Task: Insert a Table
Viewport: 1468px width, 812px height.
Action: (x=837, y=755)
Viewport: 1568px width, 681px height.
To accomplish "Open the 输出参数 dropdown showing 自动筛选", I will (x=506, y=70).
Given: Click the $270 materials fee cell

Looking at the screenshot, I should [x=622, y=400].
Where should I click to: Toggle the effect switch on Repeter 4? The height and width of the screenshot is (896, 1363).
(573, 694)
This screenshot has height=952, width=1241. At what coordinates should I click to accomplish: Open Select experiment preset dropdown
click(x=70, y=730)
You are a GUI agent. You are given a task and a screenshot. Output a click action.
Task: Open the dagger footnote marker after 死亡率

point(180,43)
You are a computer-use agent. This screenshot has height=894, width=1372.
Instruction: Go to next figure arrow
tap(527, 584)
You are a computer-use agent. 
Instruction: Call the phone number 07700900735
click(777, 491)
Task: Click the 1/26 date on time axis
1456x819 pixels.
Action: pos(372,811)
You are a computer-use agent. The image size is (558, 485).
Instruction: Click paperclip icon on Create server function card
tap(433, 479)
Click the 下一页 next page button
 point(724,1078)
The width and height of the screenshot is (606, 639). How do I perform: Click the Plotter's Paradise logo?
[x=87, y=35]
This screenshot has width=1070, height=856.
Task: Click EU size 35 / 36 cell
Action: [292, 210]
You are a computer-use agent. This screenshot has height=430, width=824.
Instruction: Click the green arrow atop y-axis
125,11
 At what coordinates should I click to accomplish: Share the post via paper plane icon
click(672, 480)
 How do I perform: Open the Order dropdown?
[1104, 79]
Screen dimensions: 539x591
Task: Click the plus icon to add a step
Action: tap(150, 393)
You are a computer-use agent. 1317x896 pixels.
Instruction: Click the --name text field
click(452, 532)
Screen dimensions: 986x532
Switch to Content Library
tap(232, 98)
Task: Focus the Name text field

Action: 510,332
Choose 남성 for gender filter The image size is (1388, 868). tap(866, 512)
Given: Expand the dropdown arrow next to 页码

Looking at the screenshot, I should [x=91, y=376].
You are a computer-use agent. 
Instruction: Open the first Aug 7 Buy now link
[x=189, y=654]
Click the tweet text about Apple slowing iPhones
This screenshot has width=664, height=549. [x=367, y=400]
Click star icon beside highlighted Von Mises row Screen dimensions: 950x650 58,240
....
SHORT PROBLEM –
Reproduce all of the lines above, substituting "screen navigation assistant" for every occurrence of "computer-use agent" and leaving everything else unchanged.

REPLY –
Task: Insert a Table
Viewport: 1468px width, 812px height.
Action: (x=837, y=755)
Viewport: 1568px width, 681px height.
To accomplish "Open the 输出参数 dropdown showing 自动筛选", I will (x=506, y=70).
Given: Click the $270 materials fee cell

Looking at the screenshot, I should [x=622, y=400].
Where should I click to: Toggle the effect switch on Repeter 4? The height and width of the screenshot is (896, 1363).
(573, 694)
This screenshot has height=952, width=1241. At what coordinates should I click to accomplish: Open Select experiment preset dropdown
click(x=70, y=730)
You are a GUI agent. You are given a task and a screenshot. Output a click action.
Task: Open the dagger footnote marker after 死亡率

point(180,43)
You are a screen navigation assistant. This screenshot has height=894, width=1372.
Instruction: Go to next figure arrow
tap(527, 584)
You are a screen navigation assistant. 
Instruction: Call the phone number 07700900735
click(777, 491)
Task: Click the 1/26 date on time axis
1456x819 pixels.
Action: pos(372,811)
You are a screen navigation assistant. The image size is (558, 485).
Instruction: Click paperclip icon on Create server function card
tap(433, 479)
Click the 下一页 next page button
 point(724,1078)
The width and height of the screenshot is (606, 639). How do I perform: Click the Plotter's Paradise logo?
[x=87, y=35]
This screenshot has width=1070, height=856.
Task: Click EU size 35 / 36 cell
Action: [292, 210]
You are a screen navigation assistant. This screenshot has height=430, width=824.
Instruction: Click the green arrow atop y-axis
125,11
 At what coordinates should I click to accomplish: Share the post via paper plane icon
click(672, 480)
 How do I perform: Open the Order dropdown?
[1104, 79]
Screen dimensions: 539x591
Task: Click the plus icon to add a step
Action: tap(150, 393)
You are a screen navigation assistant. 1317x896 pixels.
Instruction: Click the --name text field
click(452, 532)
Screen dimensions: 986x532
Switch to Content Library
tap(232, 98)
Task: Focus the Name text field

Action: 510,332
Choose 남성 for gender filter The image size is (1388, 868). tap(866, 512)
Given: Expand the dropdown arrow next to 页码

Looking at the screenshot, I should [x=91, y=376].
You are a screen navigation assistant. 
Instruction: Open the first Aug 7 Buy now link
[x=189, y=654]
Click the tweet text about Apple slowing iPhones
This screenshot has width=664, height=549. [x=367, y=400]
Click star icon beside highlighted Von Mises row Screen dimensions: 950x650 58,240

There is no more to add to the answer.